The Royal Swedish Academy of Sciences has decided to award the Nobel Prize in Physics 2025 to a trio of scientists for their work on quantum technology.
John Clarke from the University of California, Berkeley USA; Michel H. Devoret from Yale University, New Haven and University of California, Santa Barbara USA; and John M. Martinis from the University of California, Santa Barbara USA were awarded the prize “for the discovery of macroscopic quantum mechanical tunnelling and energy quantisation in an electric circuit.”
The Academy said the transistors in computer microchips are one example of the established quantum technology that surrounds us, adding that this year’s Nobel Prize in Physics has provided opportunities for developing the next generation of quantum technology, including quantum cryptography, quantum computers, and quantum sensors.

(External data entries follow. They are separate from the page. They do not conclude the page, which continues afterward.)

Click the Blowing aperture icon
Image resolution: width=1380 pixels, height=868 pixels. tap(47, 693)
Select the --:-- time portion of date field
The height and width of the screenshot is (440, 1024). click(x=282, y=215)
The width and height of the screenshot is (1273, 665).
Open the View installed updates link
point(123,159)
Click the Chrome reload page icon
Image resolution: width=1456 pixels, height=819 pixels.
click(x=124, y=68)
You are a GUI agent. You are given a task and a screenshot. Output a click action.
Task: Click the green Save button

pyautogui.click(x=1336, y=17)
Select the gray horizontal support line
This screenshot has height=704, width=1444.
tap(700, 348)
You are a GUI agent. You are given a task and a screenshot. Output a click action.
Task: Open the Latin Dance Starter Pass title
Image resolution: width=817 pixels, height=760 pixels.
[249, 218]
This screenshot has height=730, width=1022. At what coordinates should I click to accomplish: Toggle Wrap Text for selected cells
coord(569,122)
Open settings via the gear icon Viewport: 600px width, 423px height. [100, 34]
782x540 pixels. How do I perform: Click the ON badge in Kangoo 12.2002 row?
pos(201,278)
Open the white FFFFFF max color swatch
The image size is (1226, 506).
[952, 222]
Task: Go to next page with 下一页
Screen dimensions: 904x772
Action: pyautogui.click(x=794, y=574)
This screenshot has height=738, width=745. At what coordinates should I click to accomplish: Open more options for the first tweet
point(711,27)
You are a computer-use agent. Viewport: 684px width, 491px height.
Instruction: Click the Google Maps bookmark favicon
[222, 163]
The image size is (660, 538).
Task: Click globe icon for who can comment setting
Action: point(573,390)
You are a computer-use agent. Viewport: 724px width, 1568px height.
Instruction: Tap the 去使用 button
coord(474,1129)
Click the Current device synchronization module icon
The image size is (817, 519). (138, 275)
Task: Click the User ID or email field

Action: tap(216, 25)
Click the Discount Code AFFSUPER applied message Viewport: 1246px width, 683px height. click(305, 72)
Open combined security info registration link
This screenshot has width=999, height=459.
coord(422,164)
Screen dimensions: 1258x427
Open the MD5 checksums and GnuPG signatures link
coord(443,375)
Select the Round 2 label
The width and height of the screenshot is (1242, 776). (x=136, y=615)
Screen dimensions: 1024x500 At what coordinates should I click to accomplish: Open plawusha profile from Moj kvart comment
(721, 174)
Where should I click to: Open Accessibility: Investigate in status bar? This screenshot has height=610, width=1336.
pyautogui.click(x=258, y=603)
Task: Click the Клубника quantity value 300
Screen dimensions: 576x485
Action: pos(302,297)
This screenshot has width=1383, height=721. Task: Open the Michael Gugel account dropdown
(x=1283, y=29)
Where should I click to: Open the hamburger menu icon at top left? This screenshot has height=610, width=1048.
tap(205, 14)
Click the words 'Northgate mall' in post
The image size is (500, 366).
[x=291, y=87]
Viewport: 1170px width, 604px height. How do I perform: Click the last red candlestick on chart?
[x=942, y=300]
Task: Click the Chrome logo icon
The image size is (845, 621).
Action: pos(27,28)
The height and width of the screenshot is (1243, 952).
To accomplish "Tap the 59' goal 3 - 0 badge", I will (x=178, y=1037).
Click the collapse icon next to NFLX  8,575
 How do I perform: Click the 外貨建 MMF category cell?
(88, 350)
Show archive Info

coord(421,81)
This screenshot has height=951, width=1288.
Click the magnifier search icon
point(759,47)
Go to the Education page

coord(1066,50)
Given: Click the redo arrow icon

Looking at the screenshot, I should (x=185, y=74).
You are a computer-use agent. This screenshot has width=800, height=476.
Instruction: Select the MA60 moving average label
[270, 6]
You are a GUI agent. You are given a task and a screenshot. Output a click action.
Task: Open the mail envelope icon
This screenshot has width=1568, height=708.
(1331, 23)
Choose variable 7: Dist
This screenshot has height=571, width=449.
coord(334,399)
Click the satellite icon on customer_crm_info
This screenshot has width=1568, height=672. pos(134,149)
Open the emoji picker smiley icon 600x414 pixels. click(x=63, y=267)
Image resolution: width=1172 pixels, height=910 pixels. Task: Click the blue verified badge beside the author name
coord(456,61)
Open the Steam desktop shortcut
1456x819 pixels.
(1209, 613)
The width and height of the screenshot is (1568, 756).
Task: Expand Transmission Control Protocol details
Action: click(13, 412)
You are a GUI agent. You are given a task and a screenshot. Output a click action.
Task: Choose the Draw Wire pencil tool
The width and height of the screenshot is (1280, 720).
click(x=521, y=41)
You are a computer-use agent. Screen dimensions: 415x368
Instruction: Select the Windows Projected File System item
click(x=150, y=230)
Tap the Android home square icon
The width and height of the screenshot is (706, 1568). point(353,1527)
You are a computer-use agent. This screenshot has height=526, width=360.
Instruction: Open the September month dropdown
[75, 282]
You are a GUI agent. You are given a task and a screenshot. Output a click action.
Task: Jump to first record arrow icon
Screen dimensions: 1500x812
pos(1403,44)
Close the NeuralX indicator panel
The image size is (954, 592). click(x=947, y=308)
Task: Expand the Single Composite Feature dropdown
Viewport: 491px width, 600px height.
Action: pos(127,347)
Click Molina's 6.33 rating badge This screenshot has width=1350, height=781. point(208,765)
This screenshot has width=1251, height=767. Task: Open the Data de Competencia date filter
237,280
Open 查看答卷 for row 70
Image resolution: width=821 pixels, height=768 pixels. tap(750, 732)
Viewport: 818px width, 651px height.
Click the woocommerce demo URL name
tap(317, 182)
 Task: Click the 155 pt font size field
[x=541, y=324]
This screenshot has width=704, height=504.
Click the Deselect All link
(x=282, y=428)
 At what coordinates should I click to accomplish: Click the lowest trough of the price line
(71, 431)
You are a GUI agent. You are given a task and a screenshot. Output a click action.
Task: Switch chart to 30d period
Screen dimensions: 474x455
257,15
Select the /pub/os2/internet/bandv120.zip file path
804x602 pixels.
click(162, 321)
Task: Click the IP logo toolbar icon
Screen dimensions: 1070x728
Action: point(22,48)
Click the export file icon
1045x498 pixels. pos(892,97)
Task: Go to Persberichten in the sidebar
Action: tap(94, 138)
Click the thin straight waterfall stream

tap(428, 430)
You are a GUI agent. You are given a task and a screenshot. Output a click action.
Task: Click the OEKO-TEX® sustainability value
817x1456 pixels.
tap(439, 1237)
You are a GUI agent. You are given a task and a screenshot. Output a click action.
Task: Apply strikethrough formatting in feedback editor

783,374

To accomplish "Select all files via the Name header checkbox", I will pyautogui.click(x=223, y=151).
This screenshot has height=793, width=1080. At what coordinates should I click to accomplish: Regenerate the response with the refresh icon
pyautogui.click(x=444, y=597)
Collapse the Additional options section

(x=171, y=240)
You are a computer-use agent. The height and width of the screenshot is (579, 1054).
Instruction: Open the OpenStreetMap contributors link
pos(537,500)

The Nobel Prize laureates conducted experiments with an electrical circuit in which they demonstrated both quantum mechanical tunnelling and quantised energy levels in a system big enough to be held in the hand.
Quantum mechanics allows a particle to move straight through a barrier, using a process called tunnelling, but as soon as large numbers of particles are involved, quantum mechanical effects usually become insignificant.
The Academy said the laureates’ research demonstrated that quantum mechanical properties can be made concrete on a macroscopic scale.
In 1984 and 1985, Clarke, Devoret and Martinis conducted a series of experiments with an electronic circuit built of superconductors, which are components that can conduct a current with no electrical resistance.
In the circuit, the superconducting components were separated by a thin layer of non-conductive material, a setup known as a Josephson junction.
By refining and measuring all the various properties of their circuit, they were able to control and explore the phenomena that arose when they passed a current through it.
Together, the charged particles moving through the superconductor comprised a system that behaved as if they were a single particle that filled the entire circuit.
This macroscopic particle-like system is initially in a state in which current flows without any voltage. The system is trapped in this state, as if behind a barrier that it cannot cross. In the experiment the system showed its quantum character by managing to escape the zero-voltage state through tunnelling.
The system’s changed state is detected through the appearance of a voltage.
The Academy said the laureates could also demonstrate that the system behaves in the manner predicted by quantum mechanics as it is quantised, meaning that it only absorbs or emits specific amounts of energy.
“It is wonderful to be able to celebrate the way that century-old quantum mechanics continually offers new surprises,” said Olle Eriksson, chair of the Nobel Committee for Physics. “It is also enormously useful, as quantum mechanics is the foundation of all digital technology.”